Tuesday, January 24, 2012

Overcome My Fears


            As a normal human, I have many fears on a day-to-day basis. These fears vary from really small things, to pretty big things. Even the smallest fears are important to me; they affect how I act or feel. Sometimes, my fear of something can be so strong, but I never try to overcome it. One day, I want to be able to face my fears comfortably and get over them.

            Some of my fears can even control how I live my life. For example, if I come home alone, I have to turn on every single light in my house. This is because I have a huge fear of the dark. I’ve had this fear ever since I was little, and it really hasn’t changed much. When I was a kid, I was terrified of someone coming into my house and taking me, or things like that. I guess I watched too much TV or something… Anyways, in all those movies or shows I watched, the worst things happened in the dark. There was always something or someone waiting, ready to hurt you in some way. So, I would always look into the dark and see shadows of things or imagine that there was something there. I think this fear has gotten a little better over the years. Like now, I sometimes go into a room to get something for like 10 seconds… but then I turn the lights back on. I guess I could hope that I could gradually improve, but I think that some fears may never go away.

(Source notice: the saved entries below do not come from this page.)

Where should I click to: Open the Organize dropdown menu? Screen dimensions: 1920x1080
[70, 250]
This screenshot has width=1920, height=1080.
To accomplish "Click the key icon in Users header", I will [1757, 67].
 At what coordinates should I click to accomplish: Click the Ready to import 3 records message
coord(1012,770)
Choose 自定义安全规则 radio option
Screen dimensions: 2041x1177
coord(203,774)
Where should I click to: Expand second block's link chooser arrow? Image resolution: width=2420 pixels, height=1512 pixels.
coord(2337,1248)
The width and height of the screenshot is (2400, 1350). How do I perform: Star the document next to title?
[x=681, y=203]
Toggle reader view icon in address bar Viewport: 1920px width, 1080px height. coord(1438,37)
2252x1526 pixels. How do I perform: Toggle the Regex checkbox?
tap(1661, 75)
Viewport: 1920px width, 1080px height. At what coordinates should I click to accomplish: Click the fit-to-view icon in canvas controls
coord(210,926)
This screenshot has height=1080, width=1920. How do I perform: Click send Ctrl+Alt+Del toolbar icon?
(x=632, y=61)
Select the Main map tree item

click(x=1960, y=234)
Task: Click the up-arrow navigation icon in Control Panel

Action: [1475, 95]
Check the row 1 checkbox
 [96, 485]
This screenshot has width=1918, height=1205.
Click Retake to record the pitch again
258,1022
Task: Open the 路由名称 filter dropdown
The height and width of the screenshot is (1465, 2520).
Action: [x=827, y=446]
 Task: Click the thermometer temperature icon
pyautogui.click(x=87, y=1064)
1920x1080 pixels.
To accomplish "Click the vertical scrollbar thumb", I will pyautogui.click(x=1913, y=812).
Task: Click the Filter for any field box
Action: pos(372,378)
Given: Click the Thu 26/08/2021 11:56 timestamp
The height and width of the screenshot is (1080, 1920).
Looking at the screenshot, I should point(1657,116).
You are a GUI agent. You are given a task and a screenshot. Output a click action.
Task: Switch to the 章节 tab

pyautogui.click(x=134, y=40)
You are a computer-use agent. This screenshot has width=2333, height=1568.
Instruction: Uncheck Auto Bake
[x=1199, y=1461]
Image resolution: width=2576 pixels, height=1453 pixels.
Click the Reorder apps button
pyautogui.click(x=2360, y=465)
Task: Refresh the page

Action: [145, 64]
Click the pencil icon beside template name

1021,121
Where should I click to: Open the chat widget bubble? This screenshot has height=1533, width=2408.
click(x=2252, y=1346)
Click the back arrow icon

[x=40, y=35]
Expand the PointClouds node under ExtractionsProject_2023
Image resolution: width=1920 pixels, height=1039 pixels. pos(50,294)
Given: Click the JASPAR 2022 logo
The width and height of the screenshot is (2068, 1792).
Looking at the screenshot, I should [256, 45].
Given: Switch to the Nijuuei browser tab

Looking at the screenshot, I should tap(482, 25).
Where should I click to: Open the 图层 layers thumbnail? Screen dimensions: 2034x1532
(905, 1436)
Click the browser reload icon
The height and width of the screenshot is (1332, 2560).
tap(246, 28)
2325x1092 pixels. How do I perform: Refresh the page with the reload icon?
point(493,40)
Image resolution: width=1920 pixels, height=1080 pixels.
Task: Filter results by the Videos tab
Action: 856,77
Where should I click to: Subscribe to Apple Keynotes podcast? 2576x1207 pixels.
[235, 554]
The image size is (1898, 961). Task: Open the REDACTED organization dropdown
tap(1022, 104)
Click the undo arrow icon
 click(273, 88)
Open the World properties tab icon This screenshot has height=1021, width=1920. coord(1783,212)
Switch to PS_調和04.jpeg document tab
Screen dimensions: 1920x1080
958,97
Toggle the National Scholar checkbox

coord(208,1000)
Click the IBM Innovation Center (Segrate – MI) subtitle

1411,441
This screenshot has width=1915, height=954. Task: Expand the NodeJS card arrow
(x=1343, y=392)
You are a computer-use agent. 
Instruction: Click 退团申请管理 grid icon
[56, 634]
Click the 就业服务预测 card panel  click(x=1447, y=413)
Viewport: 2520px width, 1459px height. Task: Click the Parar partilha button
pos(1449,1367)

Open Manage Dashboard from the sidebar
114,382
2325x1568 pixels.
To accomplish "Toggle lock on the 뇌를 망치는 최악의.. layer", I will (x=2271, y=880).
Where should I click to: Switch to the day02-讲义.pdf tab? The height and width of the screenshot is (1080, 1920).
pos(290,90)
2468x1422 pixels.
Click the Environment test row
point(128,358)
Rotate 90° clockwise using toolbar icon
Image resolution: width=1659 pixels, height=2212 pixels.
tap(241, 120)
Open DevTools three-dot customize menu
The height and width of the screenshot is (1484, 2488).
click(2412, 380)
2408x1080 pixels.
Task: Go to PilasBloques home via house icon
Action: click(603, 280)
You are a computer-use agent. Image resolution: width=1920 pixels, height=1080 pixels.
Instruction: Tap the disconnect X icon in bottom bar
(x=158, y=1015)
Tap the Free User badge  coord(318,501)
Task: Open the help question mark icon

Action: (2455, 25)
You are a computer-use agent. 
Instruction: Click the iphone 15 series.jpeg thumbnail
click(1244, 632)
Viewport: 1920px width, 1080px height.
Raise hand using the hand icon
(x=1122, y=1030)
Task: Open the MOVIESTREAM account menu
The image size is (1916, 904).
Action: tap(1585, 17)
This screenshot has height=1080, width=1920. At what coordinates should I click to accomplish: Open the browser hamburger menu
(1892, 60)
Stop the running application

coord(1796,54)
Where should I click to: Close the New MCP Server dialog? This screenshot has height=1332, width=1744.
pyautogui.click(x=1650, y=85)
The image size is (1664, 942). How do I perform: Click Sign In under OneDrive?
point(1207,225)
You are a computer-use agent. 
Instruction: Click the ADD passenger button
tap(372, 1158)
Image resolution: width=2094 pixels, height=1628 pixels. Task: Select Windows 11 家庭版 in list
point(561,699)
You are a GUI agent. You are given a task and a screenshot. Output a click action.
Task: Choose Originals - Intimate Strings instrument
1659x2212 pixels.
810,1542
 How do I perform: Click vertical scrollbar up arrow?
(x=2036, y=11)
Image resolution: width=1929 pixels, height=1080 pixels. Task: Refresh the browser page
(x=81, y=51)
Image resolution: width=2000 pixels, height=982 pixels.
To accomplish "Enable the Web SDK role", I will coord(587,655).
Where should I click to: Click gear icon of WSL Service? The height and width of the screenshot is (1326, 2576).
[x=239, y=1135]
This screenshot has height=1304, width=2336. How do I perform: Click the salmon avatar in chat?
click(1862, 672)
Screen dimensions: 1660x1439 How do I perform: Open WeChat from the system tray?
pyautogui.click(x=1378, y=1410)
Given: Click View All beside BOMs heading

            Unlike my fear of the dark, which just kind of grew from my imagination, some fears can come from past experiences. For me, this past experience was when I got into a car crash with my babysitter, about 4 or 5 years ago. It was just a normal summer day, and I was coming home from her house. When suddenly, some idiot ran the red light and crashed right into the driver’s side of our car. I won’t go into much detail, but I was thankfully un-harmed except for a couple of bruises from the seat belt (thank God for those…). Unfortunately, my babysitter was not so lucky and got a cut and some pretty bad internal damage to her forehead. When it happened, I was just in so much shock and I couldn’t really believe that it was reality. Before I knew it, I was in an ambulance (my first time in one, how exciting) with just my babysitter and her boyfriend. At that moment, I felt so alone and scared without my parents or even anyone I knew able to help me. It took my babysitter at least a month to heal, and even though my bruises faded, I think I’m scarred forever by that experience. When I’m in the car now, I am so scared of something happening to us. I think I watch the road more than the driver does, and I freak out when we even come close to getting in a crash. I think this fear has caused the most damage, because now I’m even afraid to learn how to drive. For most teenagers, driving is something they look forward to more than anything. For me, it’s just another thing to be scared of, because of something that happened years ago. I hope maybe one day I can get over this fear, but I have a feeling it will stick with me for a while.